Friday, March 31, 2006

A Bathing Ape

I haven't bought any new shoes for a quite a while and I think my life has been rather bleak and devoid of any meaning or happiness as a direct result. Part of the reason for not making any foot apparel related purchases is because I am a student and as such have no money to speak of. Although, since my graduation from law school is rapidly approaching, I can sometimes in my moments of greatest optimism foresee a day where I will have tens of dollars in my wallet and bank account. It is in those moments that I envision a new pair of shoes adorning my feet. Since I cannot at the present time afford the wonders that the footwear world has to offer, I think I will start a cyber collection, updated periodically as the world's cobblers grasp my vision of the future. I can think of no better place to start, than here:

Tuesday, March 28, 2006

Something I can get behind . . .

I think the beauty and artistry of this video speaks for itself. This is the magic of effortless gliding.

Figure Skateboarding

Monday, March 27, 2006

The Bagman's Gambit


On the lam from the law on the steps of the capitol you shot a plainclothes cop on the ten o'clock and I saw momentarily they flashed a photograph, it couldn't be you you'd been abused so horribly but you were there in some anonymous room and I recall that fall I was working for the government and in a bathroom stall off the National Mall how we kissed so sweetly how could I refuse a favor or two for a tryst in the greenery I gave you documents and microfilm, too.
And from my ten floor tenement where once our bodies lay how I long to hear you say no, they'll never catch me now no, they'll never catch me now no, they cannot catch me now we will escape somehow somehow.
It was late one night I was awoken by the telephone I heard a strangled cry on the end of the line purloined in Petrograd they were suspicious of where your loyalties lay so I paid off a bureaucrat to convince your captors there to secret you away.
And at the gate of the embassy our hands met through the bars as your whisper stilled my heart no, they'll never catch me now no, they'll never catch me now no they cannot catch me now we will escape somehow somehow.
And I dreamt one night you were there in force head held high in uniform.
It was ten years on when you resurfaced in a motorcar with the wave of an arm you were there and gone.

Tuesday, March 21, 2006

Bubble Boy

I think the time is rapidly drawing near that I will have to follow Jimmy's example and step outside the protective confines of my life here in the bubble.

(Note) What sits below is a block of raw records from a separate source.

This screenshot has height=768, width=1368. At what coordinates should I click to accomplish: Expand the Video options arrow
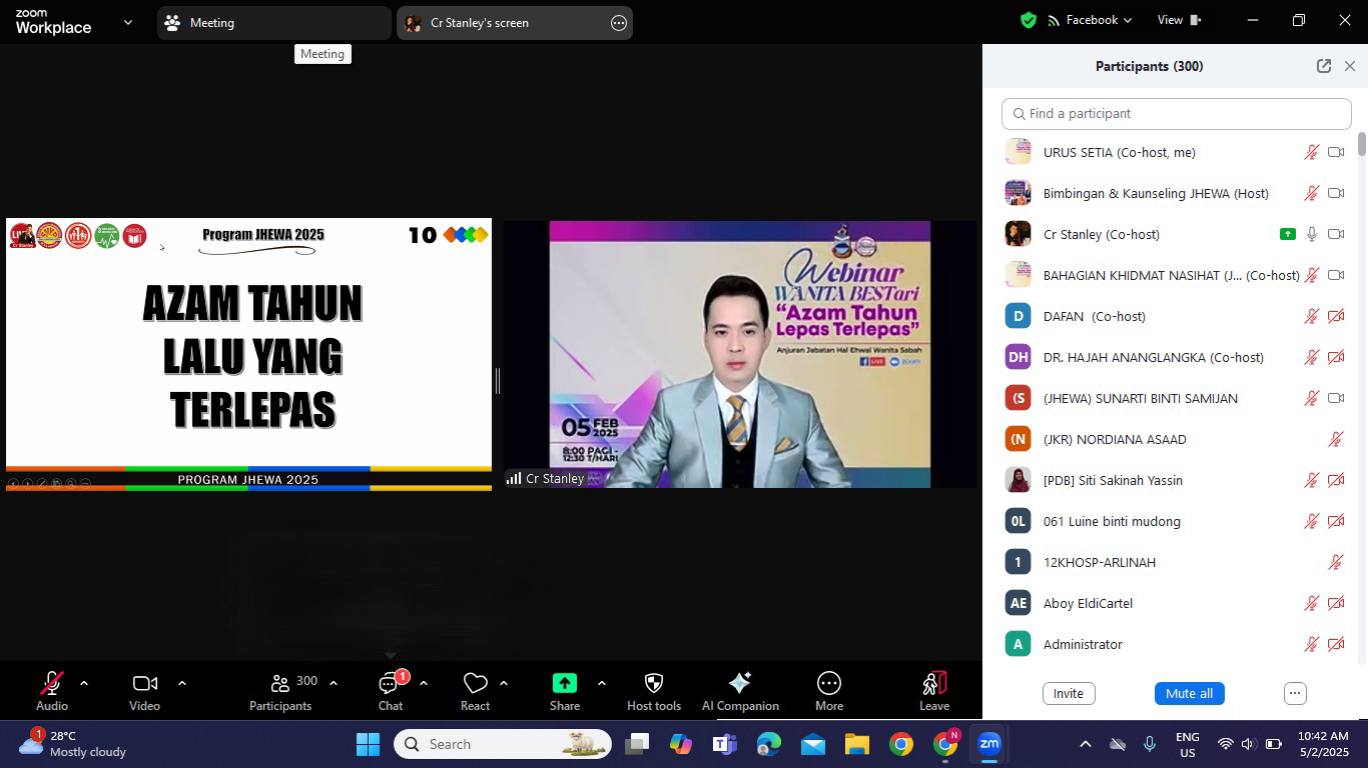click(x=182, y=684)
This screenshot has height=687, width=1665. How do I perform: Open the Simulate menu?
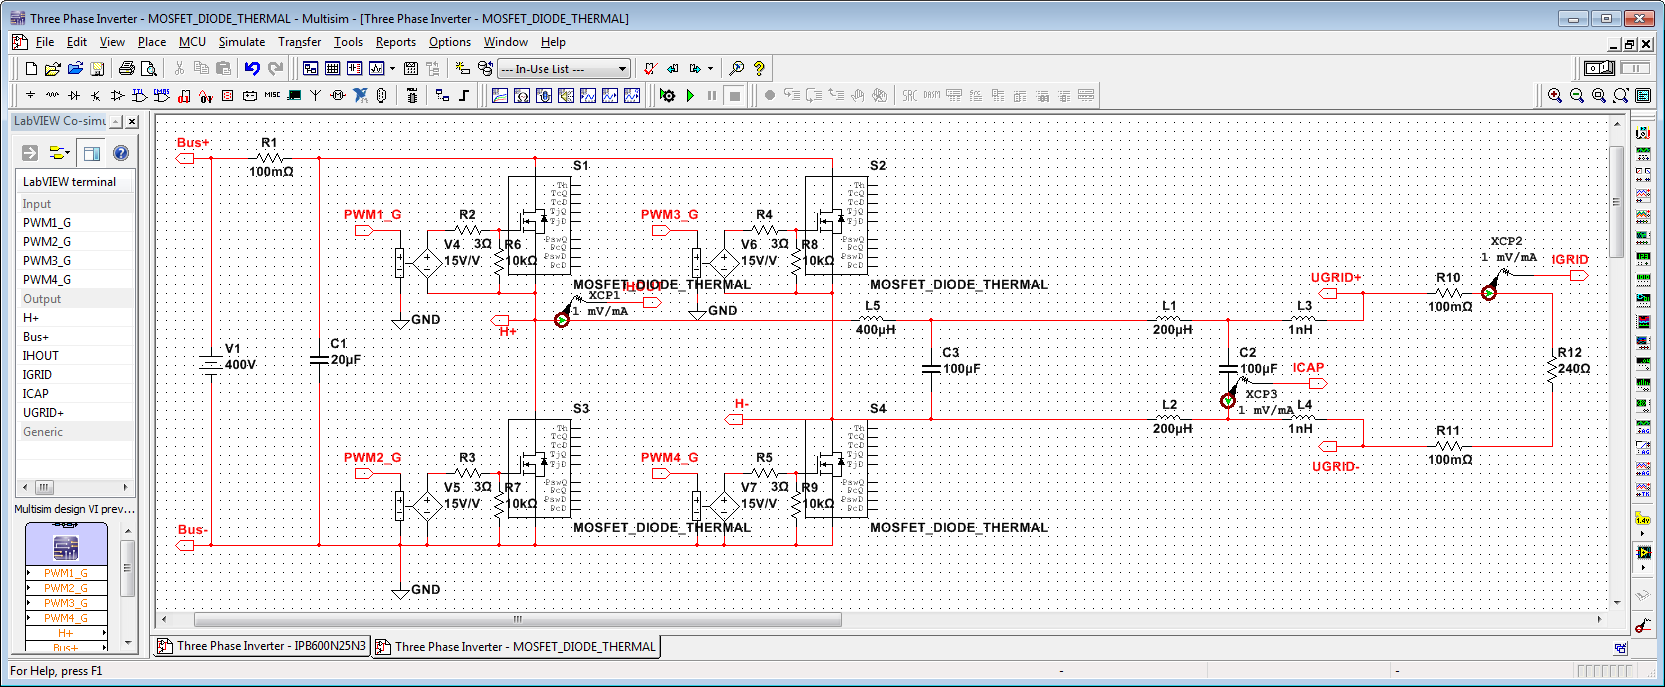click(x=241, y=42)
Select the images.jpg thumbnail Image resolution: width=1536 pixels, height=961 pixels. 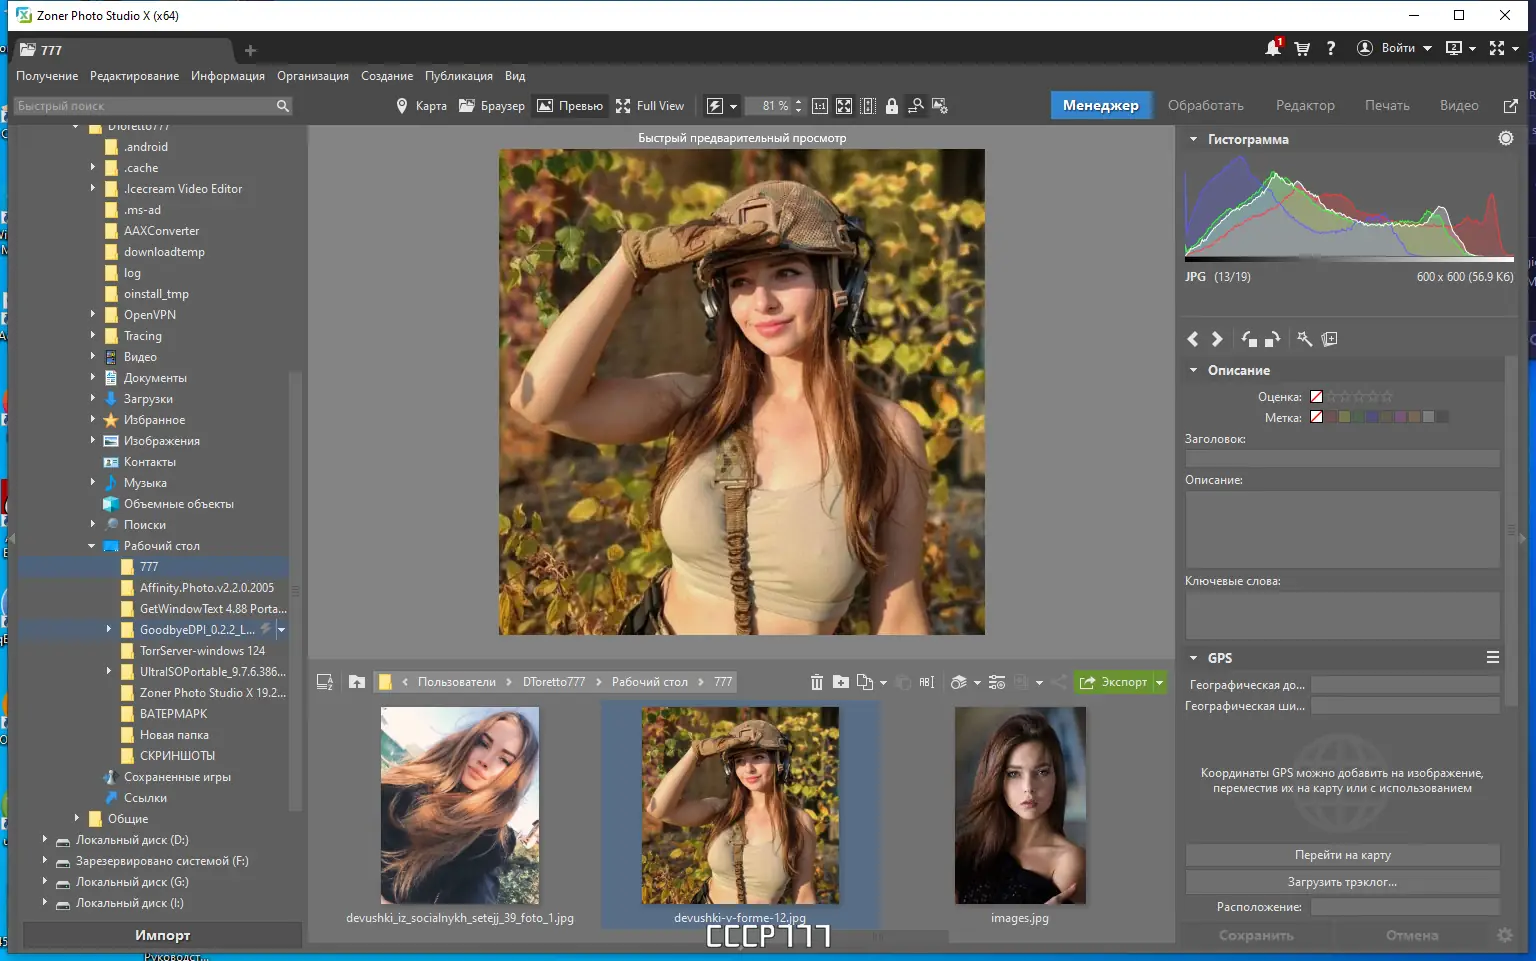(1019, 806)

I don't know where I'm going--be it Las Vegas or Niagara Falls--or how I'll get there--by motorized scooter, cult bus, chopper, boxcar, ice cream truck, or bi-plane--but the paper chain is ready and the bubble's about to burst.

Monday, March 20, 2006

I LOVE my Dell Laptop



Sure my laptop hasn't really worked right ever since I let the Techies at the law school "fix" a slight glitch, but that doesn't mean I don't still love the Silver Bullet (and even though it's processing speed is now anything but bullet-like).
But if you are still questioning the quality of a Dell PC, don't just take my word for it:

Dell Testimonial

Thursday, March 16, 2006

Completely Discombobulated


I was just checking my email and my eyes were drawn to the banner ad running along the side of my computer screen. I'm sure you've all seen similar ads, proclaiming to have the answer to all of your love problems. Thanks to Amy and Bracken, I am certainly not going to question the efficacy of online dating services, but I'm just not sure what on earth this particular advertisement is trying to sell. Huh? What? No-bra crotch-apple? I guess I've just been looking for love in all the wrong places.
Please share your thoughts with me.

Intercollegiate Meat Judging



One time during my undergraduate education at the BYU I was walking on campus and was approached by a lovely young lady. She asked if I was one of the young men who had just performed a musical number during the devotional. It just so happened that i was. I had a friend at the time who was a member of the football team and as the devotional speaker for that day was none other than our beloved former football coach, LaVell Edwards, my friend was given the opportunity of organizing the musical number. You may or may not find it important and/or interesting to note that my friend was a very large man of polynesian ancestry and that all the other members of our small ensemble were also of the large, polynesian persuasion. During the devotional the University President chose to introduce us current and former players under coach Edwards. Somehow he had gotten the wrong information, since only one person in our group happened to have ever been a BYU Football Cougar. So back to the young lady. She mentioned that we had done a good job and that she enjoyed the performance. Never one to take myself too seriously--ok, I take myself too seriously quite frequently, but I can still laugh at myself--I remarked how it was funny that we had been introduced as football players when we weren't in fact said football players. In response to my jocular statement, she replied, "So you aren't on the football team?" When I smiled and confirmed my status as being non-football oriented, she simply said, "Oh," and walked away.
While this is a rather humorous look at the college social scene, it also marks the closest I have ever come to being used for my body (and/or social standing, but for the sake of this blog entry I'm going to just lump it all together). While some might think of that as a bad thing, it's really the only thing I've ever wanted. Forget about being respected and appreciated for my mind and talents, use me for my body! I AM a piece of meat!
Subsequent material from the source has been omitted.